Number Format Notation is what defines the meaning of significant digits. The default value of “f” means the digits AFTER the decimal point. “f” stands for fixed point. The other option is “e” which stands for exponent notation or scientific notation.
- number_to_string_funcfunction, default=None
Number To String Function is an advanced feature to give the user the full control into overriding how numbers are converted to strings for comparison. The default function is defined in https://github.com/seperman/deepdiff/blob/master/deepdiff/helper.py and is called number_to_string. You can define your own function to do that.
- progress_logger: log function, default = logger.info
Progress Logger defines what logging function to use specifically for progress reporting. This function is only used when progress logging is enabled which happens by setting log_frequency_in_sec to anything above zero.
- report_repetitionBoolean, default=False
Reporting Repetitions reports repetitions when set True It only works when ignore_order is set to True too.
- significant_digitsint >= 0, default=None
Significant Digits defines the number of digits AFTER the decimal point to be used in the comparison. However you can override that by setting the number_format_notation=”e” which will make it mean the digits in scientific notation.
- truncate_datetime: string, default = None
Truncate Datetime can take value one of ‘second’, ‘minute’, ‘hour’, ‘day’ and truncate with this value datetime objects before hashing it
- verbose_level: 2 >= int >= 0, default = 1
Higher verbose level shows you more details. For example verbose level 1 shows what dictionary item are added or removed. And verbose level 2 shows the value of the items that are added or removed too.

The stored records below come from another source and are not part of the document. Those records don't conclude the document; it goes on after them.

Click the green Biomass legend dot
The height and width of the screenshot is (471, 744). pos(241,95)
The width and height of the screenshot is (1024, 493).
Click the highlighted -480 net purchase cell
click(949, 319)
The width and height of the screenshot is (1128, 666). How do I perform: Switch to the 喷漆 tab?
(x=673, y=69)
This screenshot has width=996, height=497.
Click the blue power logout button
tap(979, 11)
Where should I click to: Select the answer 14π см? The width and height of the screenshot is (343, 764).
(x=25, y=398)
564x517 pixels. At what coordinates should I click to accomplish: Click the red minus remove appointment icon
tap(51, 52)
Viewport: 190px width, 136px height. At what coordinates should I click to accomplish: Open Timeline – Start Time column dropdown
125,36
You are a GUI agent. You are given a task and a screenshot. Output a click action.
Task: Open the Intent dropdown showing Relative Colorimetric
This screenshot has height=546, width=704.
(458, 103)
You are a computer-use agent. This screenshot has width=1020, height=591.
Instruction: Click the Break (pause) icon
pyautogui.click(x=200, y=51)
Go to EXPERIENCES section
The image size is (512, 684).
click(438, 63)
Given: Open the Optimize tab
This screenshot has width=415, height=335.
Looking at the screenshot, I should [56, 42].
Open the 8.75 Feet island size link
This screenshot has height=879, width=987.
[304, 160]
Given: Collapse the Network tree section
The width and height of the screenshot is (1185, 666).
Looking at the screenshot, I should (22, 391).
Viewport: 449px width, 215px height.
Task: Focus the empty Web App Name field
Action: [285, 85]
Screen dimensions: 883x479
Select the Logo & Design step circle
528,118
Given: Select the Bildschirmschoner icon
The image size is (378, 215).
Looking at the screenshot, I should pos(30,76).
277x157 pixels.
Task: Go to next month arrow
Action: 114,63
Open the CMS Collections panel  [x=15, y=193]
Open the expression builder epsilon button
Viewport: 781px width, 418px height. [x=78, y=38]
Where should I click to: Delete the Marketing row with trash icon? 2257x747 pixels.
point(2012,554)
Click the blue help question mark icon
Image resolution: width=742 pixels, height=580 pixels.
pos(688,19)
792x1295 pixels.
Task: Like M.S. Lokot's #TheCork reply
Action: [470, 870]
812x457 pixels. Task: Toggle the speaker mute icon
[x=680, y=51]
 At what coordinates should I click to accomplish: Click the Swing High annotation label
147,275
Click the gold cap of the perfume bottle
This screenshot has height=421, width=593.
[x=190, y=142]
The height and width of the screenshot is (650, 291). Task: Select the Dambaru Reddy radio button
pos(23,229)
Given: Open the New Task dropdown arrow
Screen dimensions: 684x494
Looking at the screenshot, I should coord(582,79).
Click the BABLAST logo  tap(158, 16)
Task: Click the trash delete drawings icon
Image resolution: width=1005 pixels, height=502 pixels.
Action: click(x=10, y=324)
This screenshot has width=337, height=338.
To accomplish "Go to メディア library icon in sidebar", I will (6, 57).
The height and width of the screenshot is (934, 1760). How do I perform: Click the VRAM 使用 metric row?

- view: string, default = text
View Views are different “formats” of results. Each view comes with its own features. The choices are text (the default) and tree. The text view is the original format of the results. The tree view allows you to traverse through the tree of results. So you can traverse through the tree and see what items were compared to what.
Returns
A DeepDiff object that has already calculated the difference of the 2 items. The format of the object is chosen by the view parameter.
Supported data types
int, string, unicode, dictionary, list, tuple, set, frozenset, OrderedDict, NamedTuple, Numpy, custom objects and more!